# Work to complete
Please transcribe the passage on workplace laws that protect women, in full and word for word.

This means that by virtue of this law, you can keep your same employer-based health insurance for up to 18 months, so even if a pregnant woman loses her job, she can still extend her health care coverage for up to 18 months.
This will excuse them from paying a huge sum, accruing dents as a result of childbirth or any other complications while at it.
Note that without health insurance, childbirth can cost up to $71,00 for a caesarian section.
Another advantage this law gives to women is the liberty to change careers as it pleases them as most women are stuck in low-paying jobs and do not seek promotions because if they quit, they may lose their health care benefits as well as the children but the reverse is the case.
4. The Whistleblower Protection Act
Just as the name implies, you can easily tell that this law aims at protecting workers who speak out about inappropriate or unsafe working conditions.
With this law, women can freely report any form of sexual abuse or discrimination, and still be covered from retaliation, and even be awarded a percentage of money recovered or damages won in the case of a lawsuit.
5. The Equal Pay Act of 1963
The Equal Pay Act prohibits discrimination was signed into law by President John F. Kennedy, and it is aimed at protecting women from sex discrimination, especially in the area of paying wages.
This law states that men and women must be paid the same wages by their employer as long as the job is substantially the same in terms of responsibility, skill, effort, and working conditions.
So, before a woman file a claim under the EPA, she must prove that her job can be compared to that of a male employer, and that her employer is paying her less.
For instance, if a male and female employee are both working as retail clerks and their jobs are substantially similar, the employer must pay them equally.
6. The Family and Medical Leave Act (FMLA)

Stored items
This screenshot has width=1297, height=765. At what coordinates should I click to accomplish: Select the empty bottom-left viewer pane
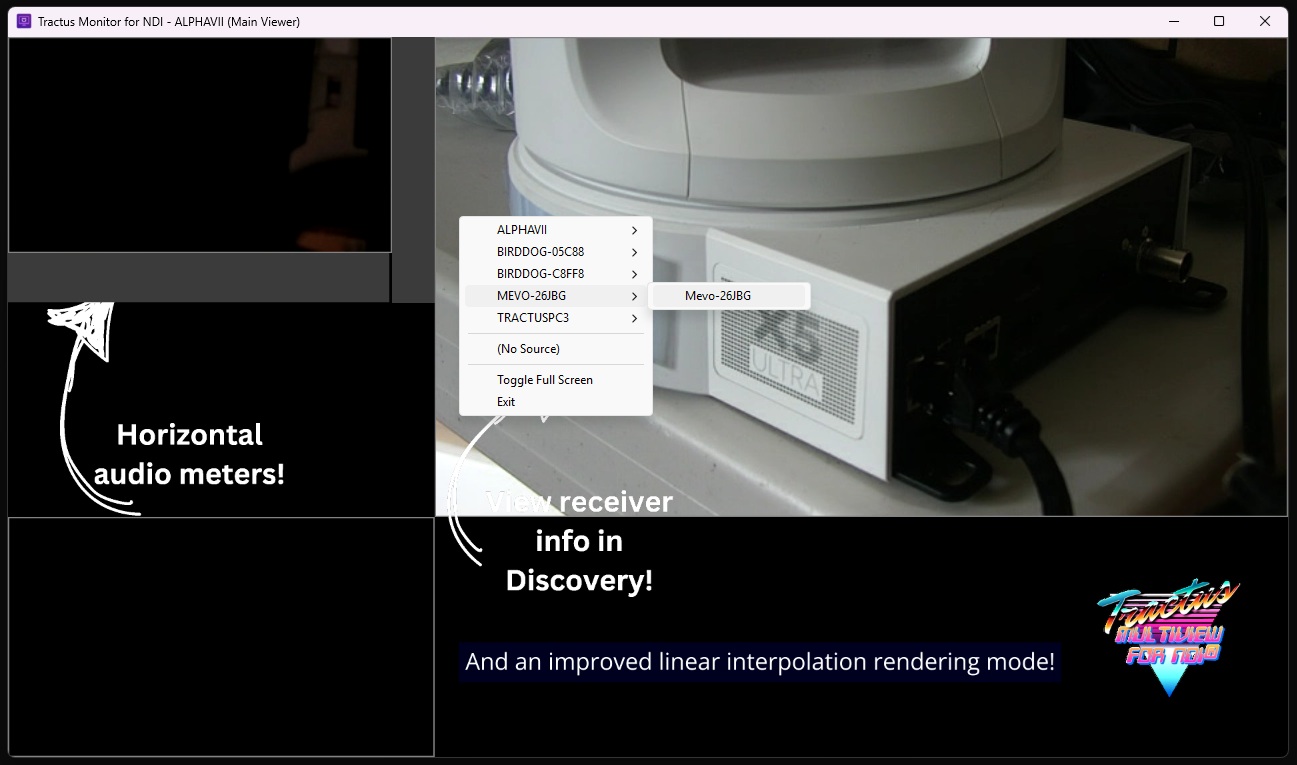pos(220,637)
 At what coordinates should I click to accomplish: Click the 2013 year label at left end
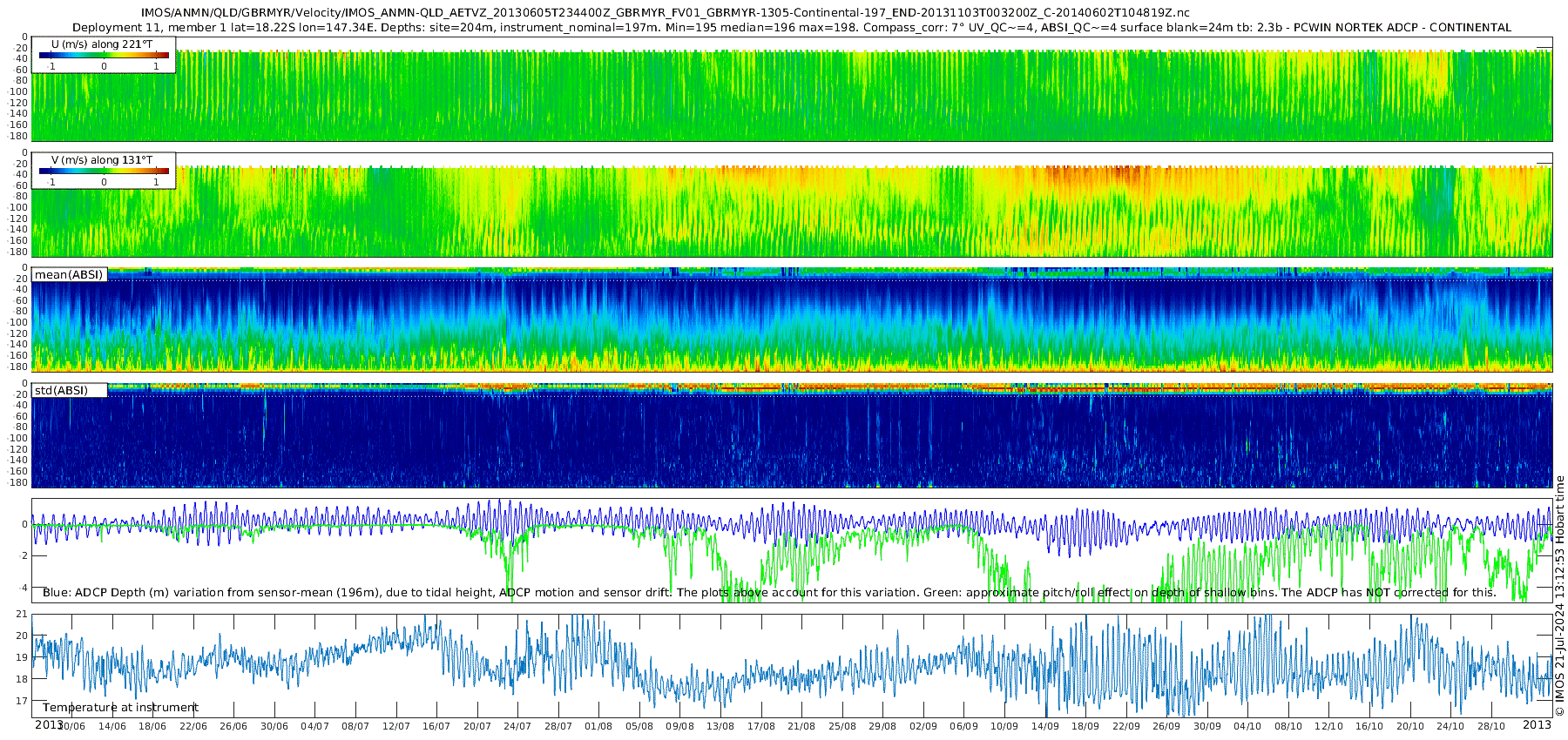(49, 725)
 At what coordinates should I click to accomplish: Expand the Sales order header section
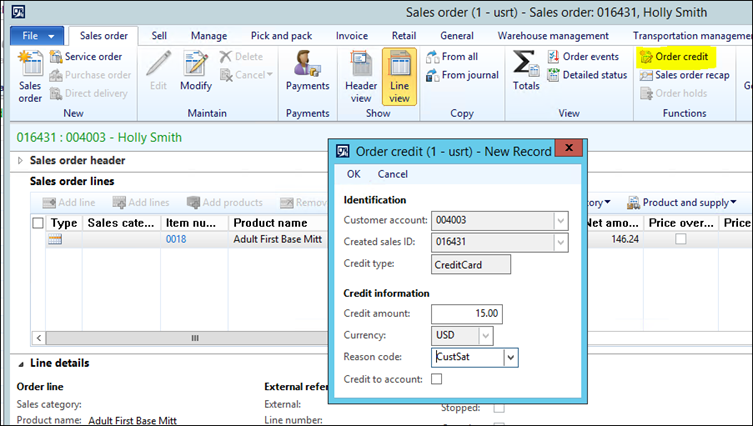click(x=22, y=160)

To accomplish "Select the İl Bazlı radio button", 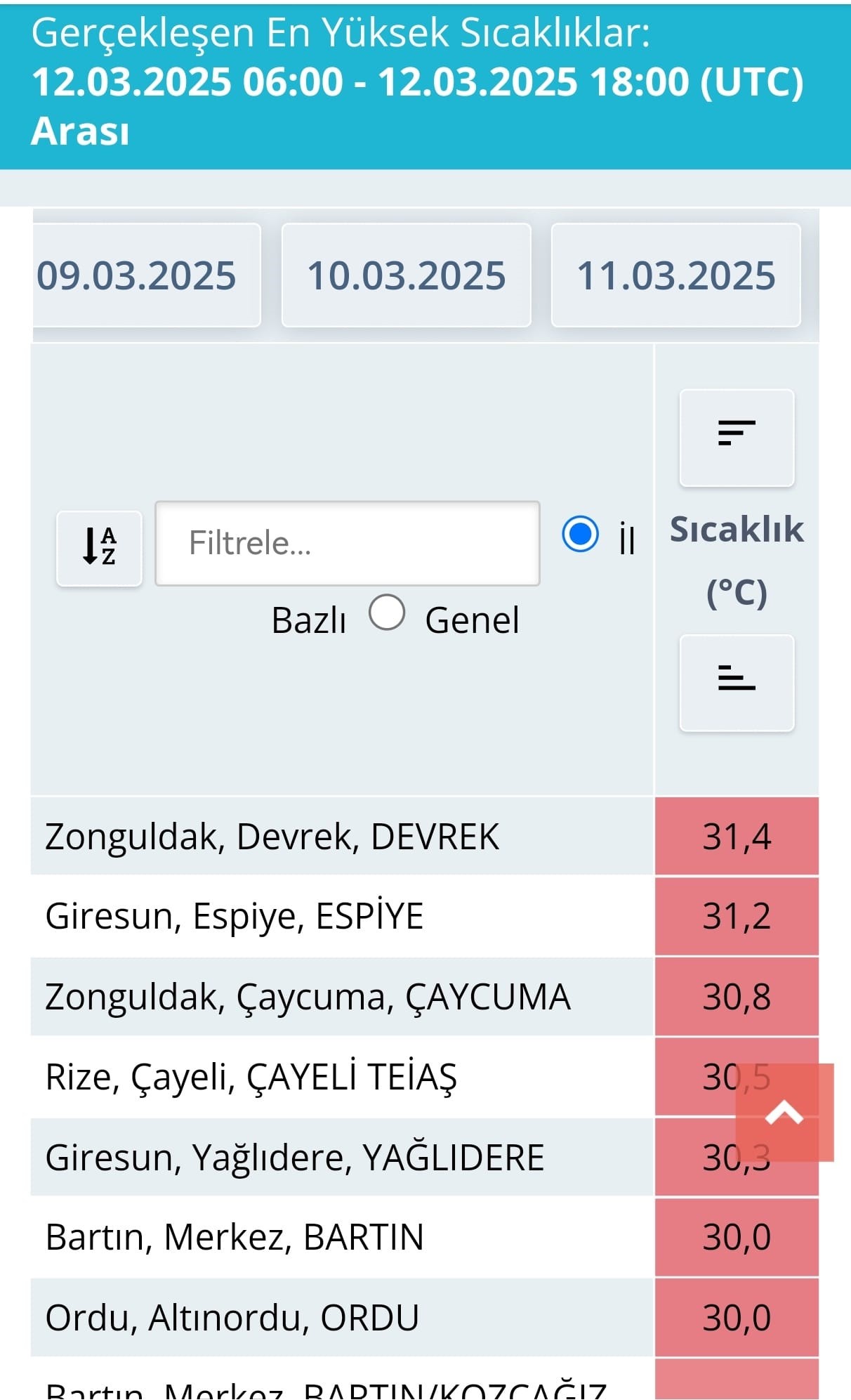I will [x=580, y=535].
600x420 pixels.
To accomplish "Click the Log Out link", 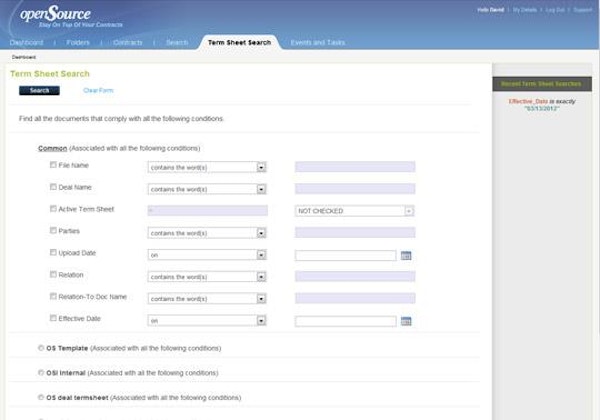I will tap(554, 10).
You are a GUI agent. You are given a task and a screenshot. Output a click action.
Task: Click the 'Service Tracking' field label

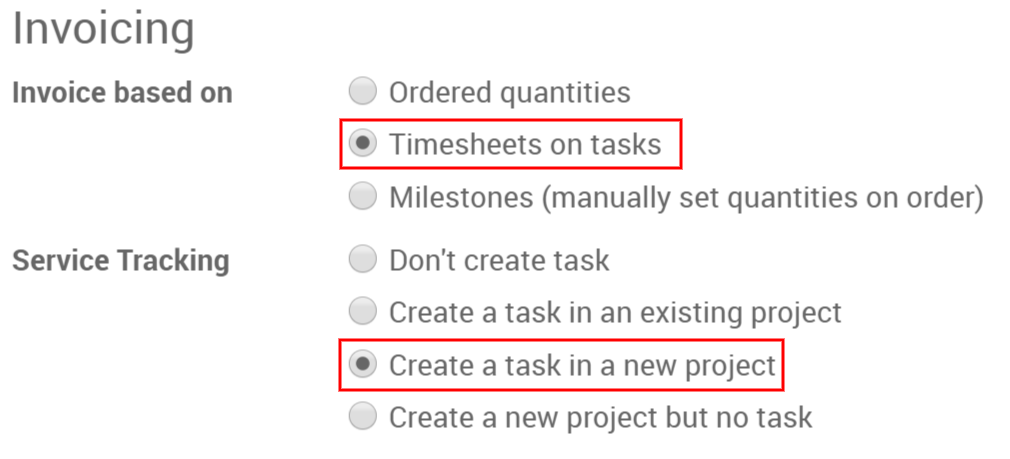click(x=120, y=261)
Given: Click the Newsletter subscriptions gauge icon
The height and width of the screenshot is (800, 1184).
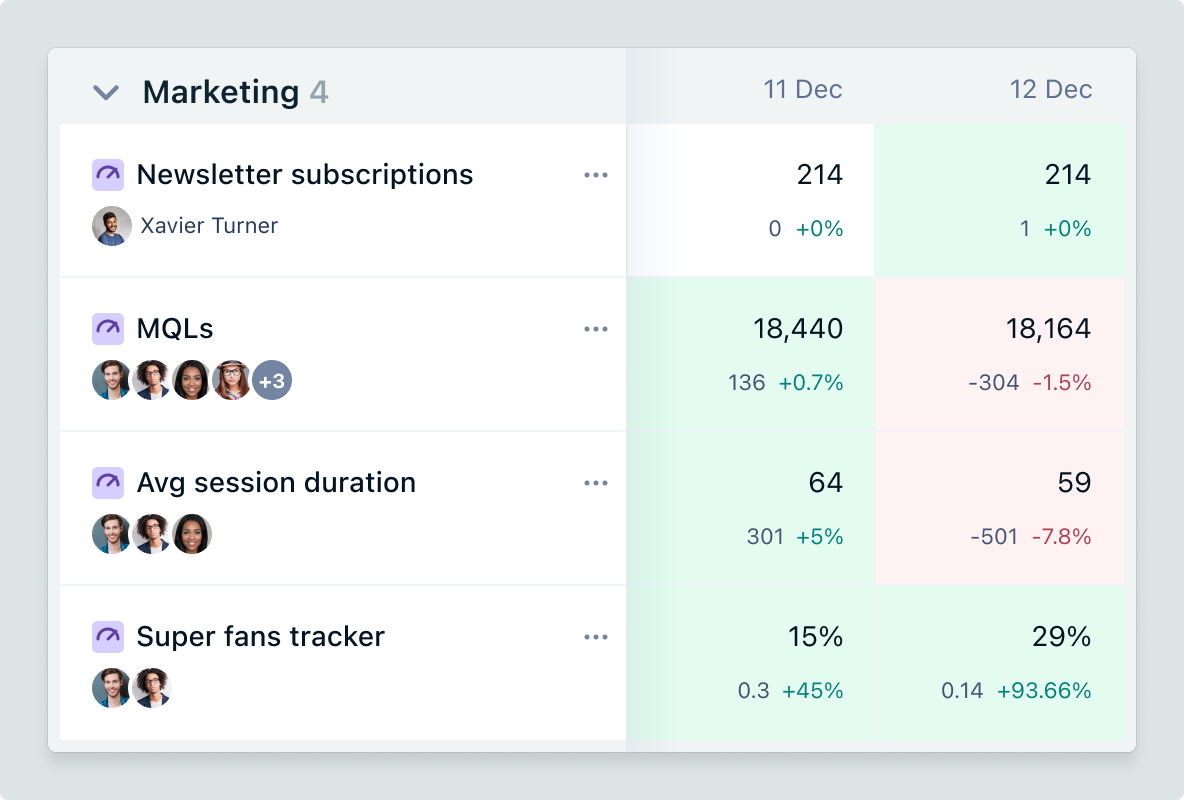Looking at the screenshot, I should (108, 175).
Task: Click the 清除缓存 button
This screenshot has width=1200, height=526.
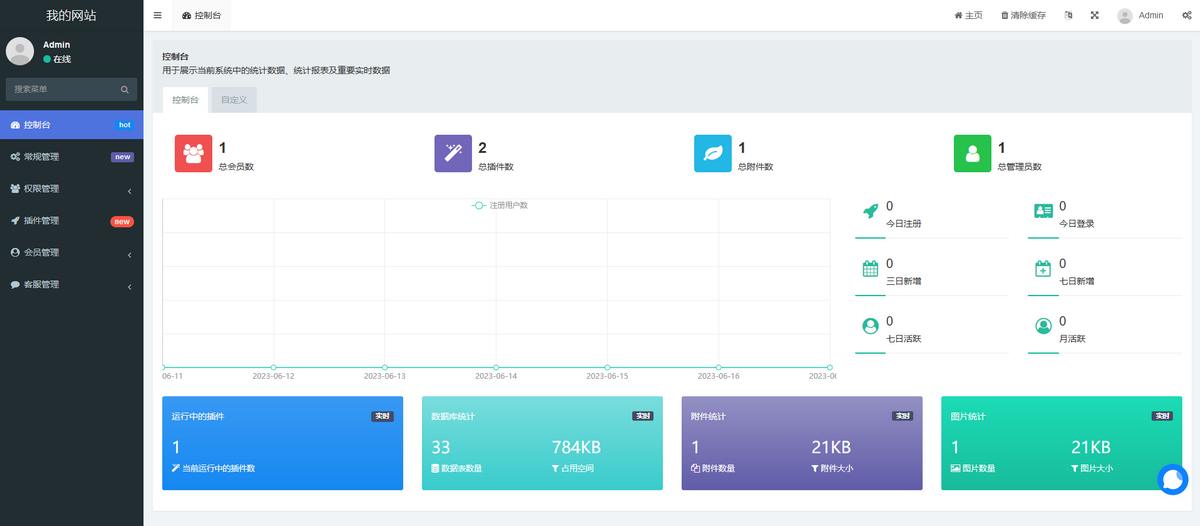Action: (1023, 16)
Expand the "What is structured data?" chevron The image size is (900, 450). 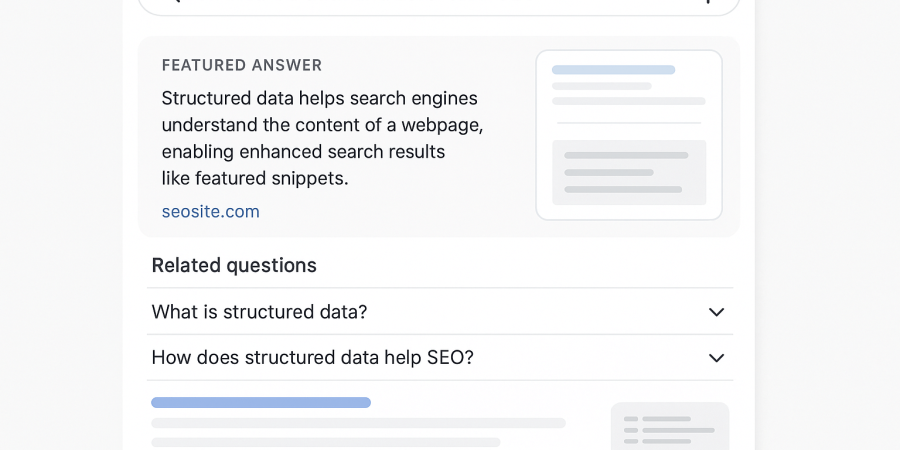[x=716, y=312]
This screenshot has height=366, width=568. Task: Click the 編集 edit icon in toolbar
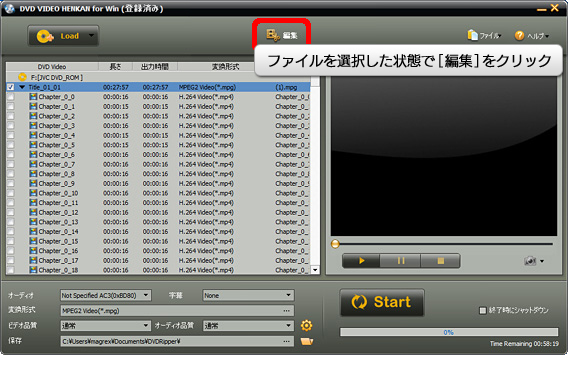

# Answer space
This means that by virtue of this law, you can keep your same employer-based health insurance for up to 18 months, so even if a pregnant woman loses her job, she can still extend her health care coverage for up to 18 months.
This will excuse them from paying a huge sum, accruing dents as a result of childbirth or any other complications while at it.
Note that without health insurance, childbirth can cost up to $71,00 for a caesarian section.
Another advantage this law gives to women is the liberty to change careers as it pleases them as most women are stuck in low-paying jobs and do not seek promotions because if they quit, they may lose their health care benefits as well as the children but the reverse is the case.
4. The Whistleblower Protection Act
Just as the name implies, you can easily tell that this law aims at protecting workers who speak out about inappropriate or unsafe working conditions.
With this law, women can freely report any form of sexual abuse or discrimination, and still be covered from retaliation, and even be awarded a percentage of money recovered or damages won in the case of a lawsuit.
5. The Equal Pay Act of 1963
The Equal Pay Act prohibits discrimination was signed into law by President John F. Kennedy, and it is aimed at protecting women from sex discrimination, especially in the area of paying wages.
This law states that men and women must be paid the same wages by their employer as long as the job is substantially the same in terms of responsibility, skill, effort, and working conditions.
So, before a woman file a claim under the EPA, she must prove that her job can be compared to that of a male employer, and that her employer is paying her less.
For instance, if a male and female employee are both working as retail clerks and their jobs are substantially similar, the employer must pay them equally.
6. The Family and Medical Leave Act (FMLA)